Despite my resistance to consumption, and especially the consumption of new things, I have a wish list that almost exclusively lists new and rather expensive purchases. A pressure canner. A grain mill. A dehydrator. Some food storage accessories. A water filter. A few more reference books on topics that I don’t have. Seeds. Tools.
Technically, I could buy what I want using some of my savings. The money is there, and I don’t think of purchases like this as frivolous or “wants”, but more as fairly significant necessities that it would be wise to attend to, probably sooner rather than later. However, I’m trying very hard not to dip into my savings if I can help it. I really just hate doing it in general, but it becomes even more difficult when it feels like those savings might have to sustain us for awhile at some point in the future.
Instead, I’m trying to use this as an incentive to lay off some of the smaller purchases in favour of the bigger ones so I can save up a bit more money to get some of my wish list items. I’ve realised that, when shopping, a really good deal is hugely tempting for me. I don’t really regret many purchases, especially when they’re secondhand and very low cost, but if you added up the $3 books and the $1 dishes and various other thrift store “steals”, there’s still money being spent on stuff that I don’t think I need as much as some of these bigger purchases. While I appreciate getting these things used and at a very low cost, they’ve become a lot easier for me to buy than the bigger-ticket items, sometimes without really thinking too much about it. At the same time, they’re taking away from the money that I could be using to buy those bigger ticket items, even if it’s only $20 or so a month.
Now when I’m out at the thrift stores I try to talk myself out of things, especially if I don’t really and truly need them, but also when I think another purchase will be more important. Today, for instance, when I saw a duvet cover that I really liked, I reminded myself that I didn’t need one, and that while it would be nice to have a back-up, putting that $8 towards something that could help to feed us down the line was far more important than an extra version of something that we already had. I did the same with a wool blanket (I have lots) and a picture (hardly necessary).

The other thing that’s helped is that I’ve set up an extra savings account for whatever I’m currently saving for (right now it’s the pressure canner). When I don’t spend money, or come into some extra or unexpected cash, it goes into that account. That way, I have a motivating record of how much I didn’t spend (and, conversely, how much I’ve saved), and I’m also not tempted to spend any extra money that’s coming in since it gets put away right away. The act of transferring the money also seems to help moderate the regret of not purchasing something, and also helps reduce the occasional surge of desire to go back and get it after the fact.

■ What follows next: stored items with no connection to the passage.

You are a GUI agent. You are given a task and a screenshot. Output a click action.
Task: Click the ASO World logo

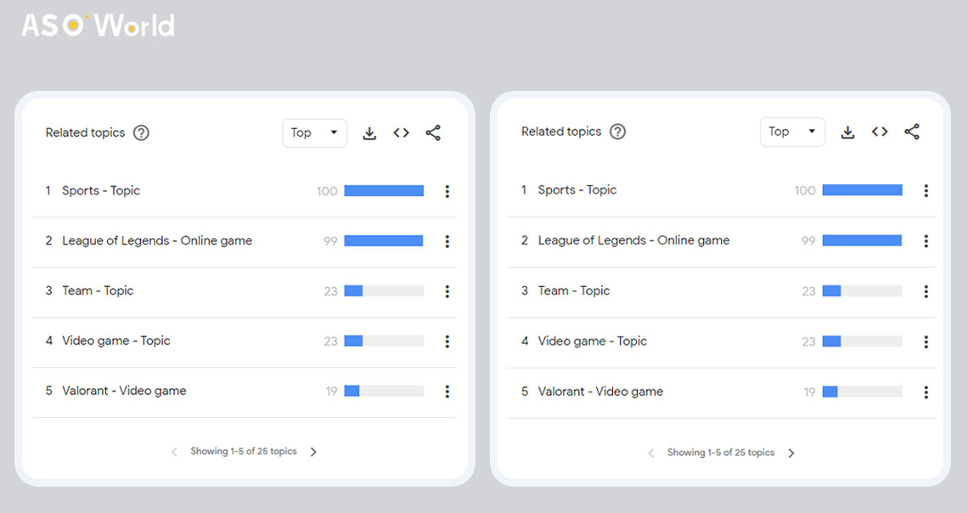(x=98, y=25)
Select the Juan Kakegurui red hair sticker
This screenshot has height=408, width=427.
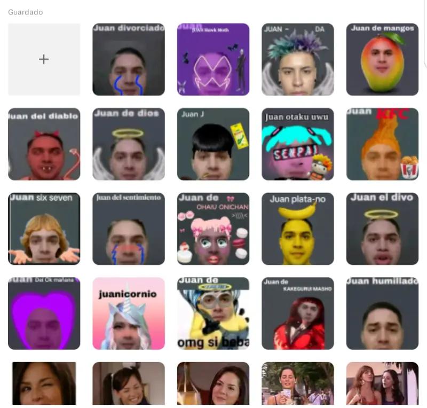click(x=298, y=313)

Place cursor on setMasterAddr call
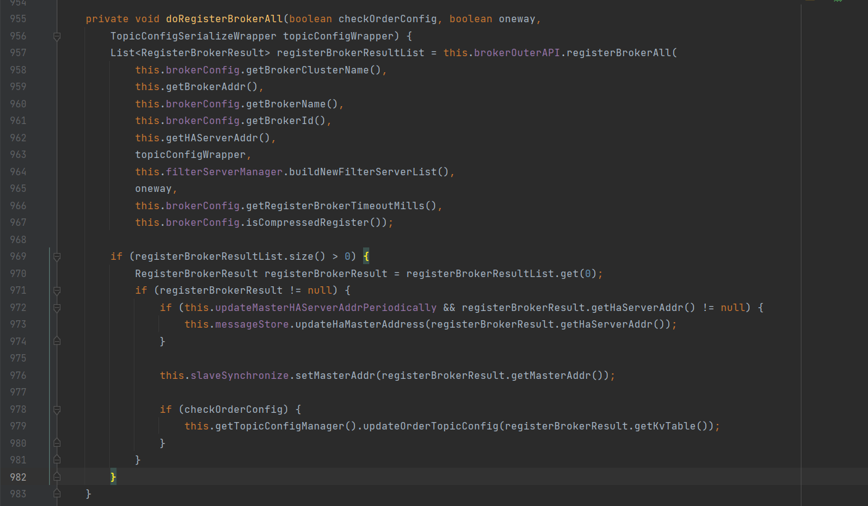pyautogui.click(x=335, y=375)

Even after all this, I imagine I’ll still have a bit of a hard time actually making the purchase when the time comes. I’ve always struggled with expensive purchases (okay, honestly, I’ve pretty much always struggled with most purchases). Apparently I like quantity and low prices a bit more than I’d like, so inexpensive secondhand purchases really appeal to me. I also hate parting with money, and will likely see whatever I’ve saved as yet more money that I should be holding onto for that old hypothetical rainy day. But I think this is worthwhile, important, and necessary, and I’m hoping that these adjustments – a bit more saving, a little less spending, and a conscious effort to set money aside for a particular purchase – will help make the process a bit easier as I start to work towards getting some of the bigger ticket items that I think are important.